‹ ‹ ✾ s e m b i l a n ✾ › ›
Malam sudah larut. Adam, Keira, Yoga, dan Ernest sedang menyantap jatah makanan gratis mereka sebagai penyanyi kafe. Mereka benar-benar menikmati penampilan malam ini, dan untuk pertama kalinya—walaupun dengan latihan yang waktunya singkat—mereka benar-benar merasa bahwa mereka menampilkannya dengan amat sempurna. Mereka bahkan tidak begitu peduli apakah sang produser itu tertarik atau tidak, yang mereka pedulikan adalah mereka sudah melakukan passion mereka, dan mendapatkan sedikit uang. Apa yang lebih baik daripada hobi yang dibayar?

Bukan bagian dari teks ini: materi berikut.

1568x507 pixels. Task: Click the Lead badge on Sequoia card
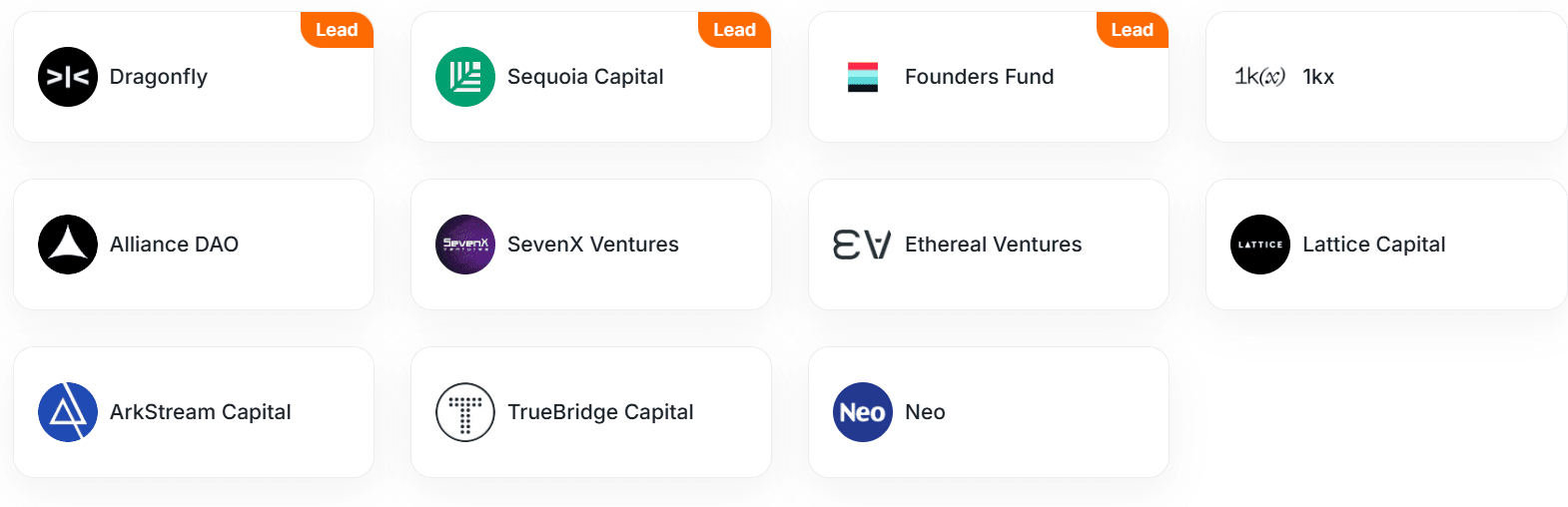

Yoga yang paling semangat dalam menyantap makanan. Ia mendapatkan pasta porsi besar, dan setelah menyelesaikannya, ia masih memakan sisa pasta milik Keira yang tidak habis. Dan setelah itu ia masih memesan chocolate lava cake sebagai penutup. Anehnya cowok berambut jabrik itu tidak bertubuh gempal, bahkan Ernest lebih gemuk daripada dirinya, padahal porsi makanannya jauh lebih sedikit. Jika ditanya apakah dia berolahraga, ia akan menjawab bahwa makan adalah satu-satunya olahraganya, yaitu olahraga mulut. Dirinya dan namanya memang sebuah ironi.

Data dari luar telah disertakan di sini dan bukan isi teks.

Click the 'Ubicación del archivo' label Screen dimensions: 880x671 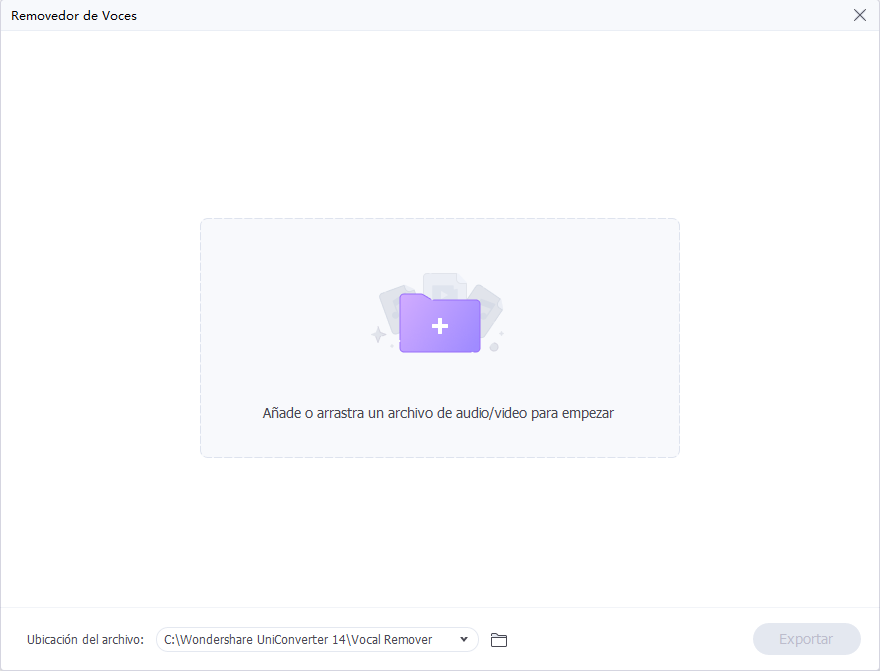(x=86, y=640)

"Eh udahan napa makannya, udah mau tutup juga nih kafe," seru Ernest pada Yoga yang kini mulutnya belepotan cokelat.
"Sirik aje lo gue makan enak," sanggah Yoga.
Sementara mereka beradu mulut, Keira sedang sibuk dengan ponselnya. Wajahnya tampak panik. Beberapa kali ia mengetuk-ngetuk dahinya dengan tangannya.
"Lo kenapa sih Kei, heboh amat kayak belatung nangka?" tanya Yoga masih mengunyah potongan kue terakhirnya.
Keira menggaruk kepalanya yang tidak gatal. "Ini, dari tadi nggak ada ojek online yang mau pick up order-an gue. Pusing kan jadinya."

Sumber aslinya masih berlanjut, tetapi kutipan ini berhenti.